Download or read book Half Earth Socialism written by Troy Vettese and published by Verso Books. This book was released on 2024-04-23 with total page 241 pages. Available in PDF, EPUB and Kindle. Book excerpt: "Empowers readers to write their own recipes for a future in peril: an exercise in democracy few books have dared to undertake." –Andreas Malm, author of How to Blow Up a Pipeline A plan to save the earth and bring the good life to all In this thrilling and capacious book, Troy Vettese and Drew Pendergrass challenge the inertia of capitalism and the left alike and propose a radical plan to address climate disaster and guarantee the good life for all. Consumption in the Global North can’t continue unabated, and we must give up the idea that humans can fully control the Earth through technological “fixes” which only wreak further havoc. Rather than allow the forces of the free market to destroy the planet, we must strive for a post-capitalist society able to guarantee the good life the entire planet. This plan, which they call Half-Earth Socialism, means we must: • rewild half the Earth to absorb carbon emissions and restore biodiversity • pursue a rapid transition to renewable energy, paired with drastic cuts in consumption by the world’s wealthiest populations • enact global veganism to cut down on energy and land use • inaugurate worldwide socialist planning to efficiently and equitably manage production • welcome the participation of everyone—even you! Accompanied by a climate-modelling website inviting readers to design their own “half earth,” Vettese and Pendergrass offer us a visionary way forward—and our only hope for a future.
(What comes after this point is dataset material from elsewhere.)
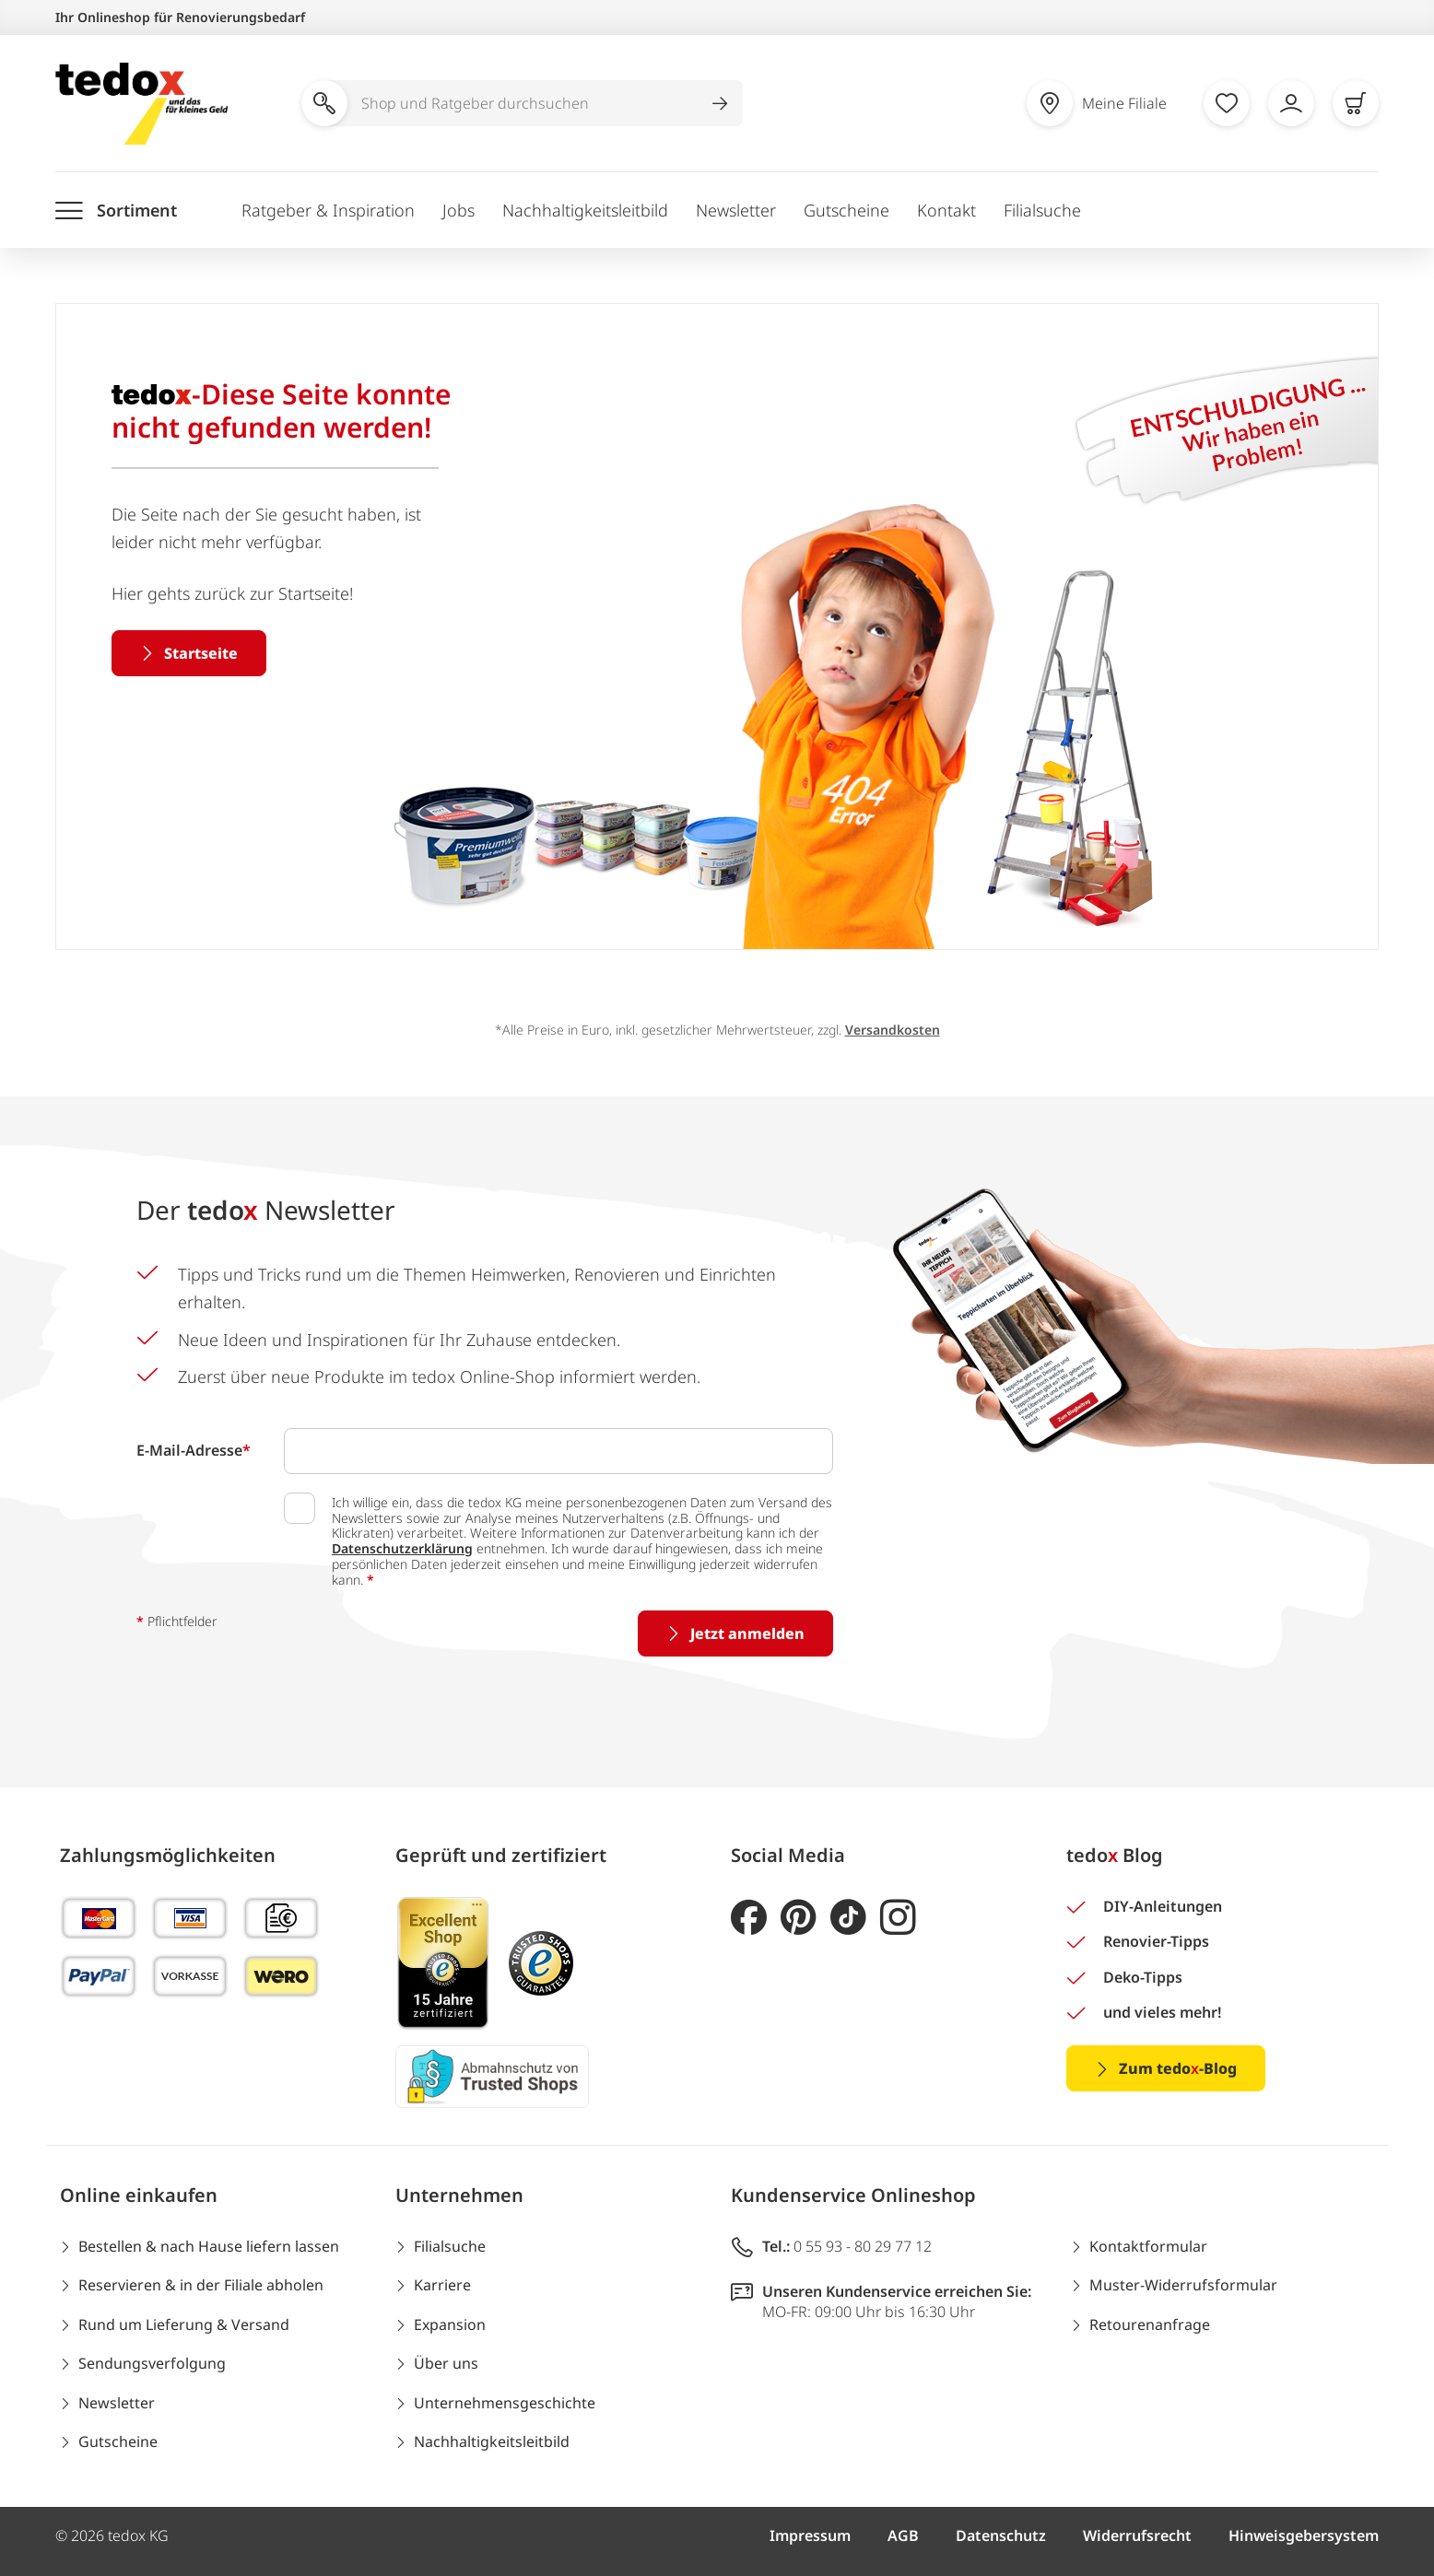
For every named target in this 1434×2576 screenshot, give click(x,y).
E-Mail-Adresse (193, 1450)
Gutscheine (846, 210)
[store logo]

Book The Botany of Empire in the Long Eighteenth Century

Download or read book The Botany of Empire in the Long Eighteenth Century written by Yota Batsaki and published by Dumbarton Oaks Research Library & Collection. This book was released on 2016 with total page 0 pages. Available in PDF, EPUB and Kindle. Book excerpt: The Botany of Empire in the Long Eighteenth Century brings together international scholars to examine: the figure of the botanical explorer; links between imperial ambition and the impulse to survey, map, and collect specimens in "new" territories; and relationships among botanical knowledge, self-representation, and material culture.